¿Puedes anotar, sin cambiar nada, el fragmento del pasaje sobre los dioses del infierno azteca que va desde "Muchos son los" hasta "señoreaban los primeros."?

▶ [PASAJE]

******************************

Muchos son los dioses y diosas que poblaban las varias regiones del infierno azteca. Los más importantes son Mictlantecuhtli y Mictecacíhuatl, “el Señor y la Señora del infierno”, que parece que habitaban el noveno o más profundo de los lugares subterráneos, el Chicnauhmictlan; pero hay otros dioses de los muertos que se nos presentan siempre por parejas, de dios y diosa, y que parece tenían imperio en los otros infiernos, menos profundos que aquel en el que señoreaban los primeros.

******************************

▶ [REGISTROS PROPORCIONADOS]
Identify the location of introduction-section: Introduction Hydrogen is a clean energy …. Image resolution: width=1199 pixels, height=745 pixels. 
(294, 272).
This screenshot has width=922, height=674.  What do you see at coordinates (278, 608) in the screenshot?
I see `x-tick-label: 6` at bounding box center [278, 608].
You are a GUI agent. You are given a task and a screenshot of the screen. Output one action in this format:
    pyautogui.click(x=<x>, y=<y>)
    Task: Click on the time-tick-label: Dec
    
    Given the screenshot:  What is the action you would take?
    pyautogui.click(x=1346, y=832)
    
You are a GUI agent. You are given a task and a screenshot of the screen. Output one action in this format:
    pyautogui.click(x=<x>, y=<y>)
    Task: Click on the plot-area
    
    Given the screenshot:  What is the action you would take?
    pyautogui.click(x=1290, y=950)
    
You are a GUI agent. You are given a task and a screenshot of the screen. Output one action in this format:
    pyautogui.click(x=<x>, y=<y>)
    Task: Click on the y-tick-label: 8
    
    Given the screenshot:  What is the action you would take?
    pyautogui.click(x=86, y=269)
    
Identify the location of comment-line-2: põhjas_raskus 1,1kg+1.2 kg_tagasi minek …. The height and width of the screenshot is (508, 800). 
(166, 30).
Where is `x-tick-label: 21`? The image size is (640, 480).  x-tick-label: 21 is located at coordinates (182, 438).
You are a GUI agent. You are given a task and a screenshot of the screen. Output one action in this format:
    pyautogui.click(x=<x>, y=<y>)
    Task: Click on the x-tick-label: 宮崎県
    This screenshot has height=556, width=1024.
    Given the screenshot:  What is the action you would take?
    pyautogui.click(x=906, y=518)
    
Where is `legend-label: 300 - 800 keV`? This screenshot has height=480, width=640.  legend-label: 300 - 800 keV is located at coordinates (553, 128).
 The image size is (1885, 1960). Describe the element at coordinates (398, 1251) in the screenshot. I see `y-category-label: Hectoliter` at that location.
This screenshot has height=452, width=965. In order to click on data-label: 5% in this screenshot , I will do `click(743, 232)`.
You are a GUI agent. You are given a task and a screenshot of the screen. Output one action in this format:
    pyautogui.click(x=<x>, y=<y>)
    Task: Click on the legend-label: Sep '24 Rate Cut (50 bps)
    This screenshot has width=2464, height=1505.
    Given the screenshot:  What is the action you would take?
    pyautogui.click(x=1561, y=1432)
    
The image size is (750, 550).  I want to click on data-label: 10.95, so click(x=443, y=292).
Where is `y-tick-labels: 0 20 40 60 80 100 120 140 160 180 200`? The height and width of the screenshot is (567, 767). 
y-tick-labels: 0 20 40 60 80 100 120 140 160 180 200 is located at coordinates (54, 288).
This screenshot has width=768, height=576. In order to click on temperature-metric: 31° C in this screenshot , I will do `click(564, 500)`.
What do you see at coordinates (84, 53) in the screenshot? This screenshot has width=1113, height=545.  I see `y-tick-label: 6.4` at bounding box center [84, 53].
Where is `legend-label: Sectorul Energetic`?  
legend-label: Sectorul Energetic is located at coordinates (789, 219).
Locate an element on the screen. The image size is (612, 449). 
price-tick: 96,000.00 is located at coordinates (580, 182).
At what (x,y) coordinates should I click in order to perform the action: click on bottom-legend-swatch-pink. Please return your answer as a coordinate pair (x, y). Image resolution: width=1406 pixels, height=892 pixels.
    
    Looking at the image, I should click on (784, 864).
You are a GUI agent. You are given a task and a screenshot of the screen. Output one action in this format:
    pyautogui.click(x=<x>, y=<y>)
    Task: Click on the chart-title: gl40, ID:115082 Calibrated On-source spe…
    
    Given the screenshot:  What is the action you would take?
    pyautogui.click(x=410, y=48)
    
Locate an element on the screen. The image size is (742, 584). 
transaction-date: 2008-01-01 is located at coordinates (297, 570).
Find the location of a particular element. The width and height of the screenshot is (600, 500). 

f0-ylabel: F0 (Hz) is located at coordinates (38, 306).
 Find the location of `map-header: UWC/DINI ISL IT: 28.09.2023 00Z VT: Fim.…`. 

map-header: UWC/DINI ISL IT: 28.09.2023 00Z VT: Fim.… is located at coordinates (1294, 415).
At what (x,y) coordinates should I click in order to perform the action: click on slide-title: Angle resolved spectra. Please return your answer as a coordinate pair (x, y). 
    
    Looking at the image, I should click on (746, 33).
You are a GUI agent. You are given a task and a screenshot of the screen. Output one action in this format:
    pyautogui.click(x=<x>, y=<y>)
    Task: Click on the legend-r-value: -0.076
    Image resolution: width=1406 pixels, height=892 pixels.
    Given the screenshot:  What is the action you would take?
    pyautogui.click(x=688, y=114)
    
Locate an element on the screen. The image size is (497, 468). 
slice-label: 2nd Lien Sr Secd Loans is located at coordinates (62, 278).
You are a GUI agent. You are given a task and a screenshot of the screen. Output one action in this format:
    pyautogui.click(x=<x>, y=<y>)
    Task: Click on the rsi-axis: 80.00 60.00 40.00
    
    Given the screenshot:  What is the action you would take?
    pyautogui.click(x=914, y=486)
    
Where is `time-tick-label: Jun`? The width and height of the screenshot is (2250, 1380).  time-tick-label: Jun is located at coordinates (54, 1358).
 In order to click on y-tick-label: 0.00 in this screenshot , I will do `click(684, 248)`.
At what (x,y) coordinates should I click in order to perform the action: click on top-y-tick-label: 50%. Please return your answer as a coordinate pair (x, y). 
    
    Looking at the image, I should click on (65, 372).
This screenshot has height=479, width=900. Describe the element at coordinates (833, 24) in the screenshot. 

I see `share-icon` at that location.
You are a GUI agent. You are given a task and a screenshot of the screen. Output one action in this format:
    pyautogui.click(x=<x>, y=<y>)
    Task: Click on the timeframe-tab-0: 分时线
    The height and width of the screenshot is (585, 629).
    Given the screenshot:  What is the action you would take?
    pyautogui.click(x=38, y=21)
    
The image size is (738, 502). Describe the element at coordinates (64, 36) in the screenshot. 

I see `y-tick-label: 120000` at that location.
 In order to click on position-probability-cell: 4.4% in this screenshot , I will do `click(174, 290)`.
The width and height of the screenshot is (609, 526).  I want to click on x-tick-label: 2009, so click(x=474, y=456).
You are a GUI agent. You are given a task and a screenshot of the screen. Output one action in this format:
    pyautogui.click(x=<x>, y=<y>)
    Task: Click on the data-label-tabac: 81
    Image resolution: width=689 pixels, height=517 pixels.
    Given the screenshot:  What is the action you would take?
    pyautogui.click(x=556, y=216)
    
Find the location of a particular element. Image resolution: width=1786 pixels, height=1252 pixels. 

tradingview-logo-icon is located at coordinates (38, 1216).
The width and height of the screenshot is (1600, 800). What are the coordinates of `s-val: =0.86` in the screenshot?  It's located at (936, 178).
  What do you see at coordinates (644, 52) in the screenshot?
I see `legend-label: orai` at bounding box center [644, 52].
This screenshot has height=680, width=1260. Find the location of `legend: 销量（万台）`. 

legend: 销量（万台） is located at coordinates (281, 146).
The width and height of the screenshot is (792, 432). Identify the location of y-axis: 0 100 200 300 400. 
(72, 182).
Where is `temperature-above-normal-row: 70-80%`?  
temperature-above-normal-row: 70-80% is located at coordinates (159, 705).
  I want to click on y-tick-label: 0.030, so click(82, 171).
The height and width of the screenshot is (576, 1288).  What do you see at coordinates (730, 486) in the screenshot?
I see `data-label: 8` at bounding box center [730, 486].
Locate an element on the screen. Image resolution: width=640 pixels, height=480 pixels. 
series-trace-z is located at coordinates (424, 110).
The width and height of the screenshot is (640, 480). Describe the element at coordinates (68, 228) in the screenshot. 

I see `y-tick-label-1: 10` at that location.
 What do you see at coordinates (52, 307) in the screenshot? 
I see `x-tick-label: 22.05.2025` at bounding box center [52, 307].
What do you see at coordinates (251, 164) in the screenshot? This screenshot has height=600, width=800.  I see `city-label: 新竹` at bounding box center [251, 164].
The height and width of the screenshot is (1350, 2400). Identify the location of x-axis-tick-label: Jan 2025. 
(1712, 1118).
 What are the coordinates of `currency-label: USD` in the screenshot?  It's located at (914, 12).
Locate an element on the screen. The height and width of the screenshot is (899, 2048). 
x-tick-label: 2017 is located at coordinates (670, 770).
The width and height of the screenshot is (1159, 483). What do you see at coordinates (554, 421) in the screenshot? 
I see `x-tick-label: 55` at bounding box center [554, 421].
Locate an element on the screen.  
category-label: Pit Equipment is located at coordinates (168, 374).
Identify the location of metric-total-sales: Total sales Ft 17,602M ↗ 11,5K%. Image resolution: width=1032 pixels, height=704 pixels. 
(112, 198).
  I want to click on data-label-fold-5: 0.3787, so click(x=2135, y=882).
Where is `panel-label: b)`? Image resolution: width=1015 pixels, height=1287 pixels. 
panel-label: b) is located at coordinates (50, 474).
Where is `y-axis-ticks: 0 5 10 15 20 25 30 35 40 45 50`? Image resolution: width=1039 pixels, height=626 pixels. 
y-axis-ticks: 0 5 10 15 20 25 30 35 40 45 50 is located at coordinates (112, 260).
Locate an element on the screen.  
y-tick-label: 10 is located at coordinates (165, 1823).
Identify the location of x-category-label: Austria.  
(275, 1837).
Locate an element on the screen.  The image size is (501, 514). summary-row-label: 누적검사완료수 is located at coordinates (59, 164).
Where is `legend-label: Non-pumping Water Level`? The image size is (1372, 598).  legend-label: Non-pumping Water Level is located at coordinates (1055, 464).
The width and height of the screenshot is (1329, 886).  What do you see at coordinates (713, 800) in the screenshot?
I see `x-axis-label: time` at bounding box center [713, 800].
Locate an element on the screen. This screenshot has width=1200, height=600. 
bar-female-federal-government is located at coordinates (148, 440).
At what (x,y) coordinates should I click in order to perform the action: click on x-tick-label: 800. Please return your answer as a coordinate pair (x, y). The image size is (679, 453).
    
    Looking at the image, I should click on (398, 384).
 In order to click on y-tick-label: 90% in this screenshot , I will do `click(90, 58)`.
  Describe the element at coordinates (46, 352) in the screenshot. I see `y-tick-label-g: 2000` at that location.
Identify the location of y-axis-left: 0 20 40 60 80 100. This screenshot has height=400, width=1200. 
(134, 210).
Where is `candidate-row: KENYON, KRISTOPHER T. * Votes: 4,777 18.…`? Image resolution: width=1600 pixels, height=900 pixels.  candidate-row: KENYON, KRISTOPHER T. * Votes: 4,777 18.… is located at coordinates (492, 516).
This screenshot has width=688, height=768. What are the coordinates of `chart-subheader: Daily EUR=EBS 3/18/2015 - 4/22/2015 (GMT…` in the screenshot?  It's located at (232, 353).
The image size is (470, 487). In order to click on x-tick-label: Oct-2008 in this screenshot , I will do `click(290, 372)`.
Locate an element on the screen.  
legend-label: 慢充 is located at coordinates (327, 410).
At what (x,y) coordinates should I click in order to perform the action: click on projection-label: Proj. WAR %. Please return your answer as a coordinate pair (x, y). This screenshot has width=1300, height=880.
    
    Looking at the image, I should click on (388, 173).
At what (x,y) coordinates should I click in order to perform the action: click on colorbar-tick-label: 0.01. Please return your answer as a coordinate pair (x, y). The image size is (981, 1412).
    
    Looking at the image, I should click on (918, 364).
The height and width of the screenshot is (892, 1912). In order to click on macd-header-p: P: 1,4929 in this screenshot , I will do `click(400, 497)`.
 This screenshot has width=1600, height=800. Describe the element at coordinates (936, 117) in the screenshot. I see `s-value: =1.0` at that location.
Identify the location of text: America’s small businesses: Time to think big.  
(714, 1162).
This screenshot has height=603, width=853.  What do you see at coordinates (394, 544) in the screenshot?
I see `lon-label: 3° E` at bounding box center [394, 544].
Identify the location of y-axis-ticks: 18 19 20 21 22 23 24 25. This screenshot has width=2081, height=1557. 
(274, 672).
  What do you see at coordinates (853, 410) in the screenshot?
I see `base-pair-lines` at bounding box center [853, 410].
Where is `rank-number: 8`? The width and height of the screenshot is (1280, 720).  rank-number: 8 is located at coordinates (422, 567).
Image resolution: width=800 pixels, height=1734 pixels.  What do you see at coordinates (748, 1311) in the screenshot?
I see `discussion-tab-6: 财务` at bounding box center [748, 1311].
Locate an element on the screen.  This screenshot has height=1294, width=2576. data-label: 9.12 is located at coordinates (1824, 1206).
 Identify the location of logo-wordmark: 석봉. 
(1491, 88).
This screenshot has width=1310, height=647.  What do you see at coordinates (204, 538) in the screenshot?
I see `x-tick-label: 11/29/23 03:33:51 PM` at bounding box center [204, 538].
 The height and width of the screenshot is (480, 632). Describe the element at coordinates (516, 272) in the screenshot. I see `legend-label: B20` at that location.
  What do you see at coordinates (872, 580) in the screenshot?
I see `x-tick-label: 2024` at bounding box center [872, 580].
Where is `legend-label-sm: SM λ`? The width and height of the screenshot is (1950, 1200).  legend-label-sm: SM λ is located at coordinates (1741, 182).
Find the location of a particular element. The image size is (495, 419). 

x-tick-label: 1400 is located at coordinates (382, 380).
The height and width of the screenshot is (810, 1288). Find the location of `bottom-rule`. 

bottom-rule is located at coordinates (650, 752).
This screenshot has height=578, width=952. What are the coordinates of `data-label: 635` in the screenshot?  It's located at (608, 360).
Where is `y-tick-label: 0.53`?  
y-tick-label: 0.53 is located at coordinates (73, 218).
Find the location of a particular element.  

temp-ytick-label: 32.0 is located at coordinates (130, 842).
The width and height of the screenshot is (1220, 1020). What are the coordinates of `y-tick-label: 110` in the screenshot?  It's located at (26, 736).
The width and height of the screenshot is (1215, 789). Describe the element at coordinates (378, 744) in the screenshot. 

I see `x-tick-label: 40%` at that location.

******************************

▶ [TAREA RESUELTA]
Muchos son los dioses y diosas que poblaban las varias regiones del infierno azteca. Los más importantes son Mictlantecuhtli y Mictecacíhuatl, “el Señor y la Señora del infierno”, que parece que habitaban el noveno o más profundo de los lugares subterráneos, el Chicnauhmictlan; pero hay otros dioses de los muertos que se nos presentan siempre por parejas, de dios y diosa, y que parece tenían imperio en los otros infiernos, menos profundos que aquel en el que señoreaban los primeros.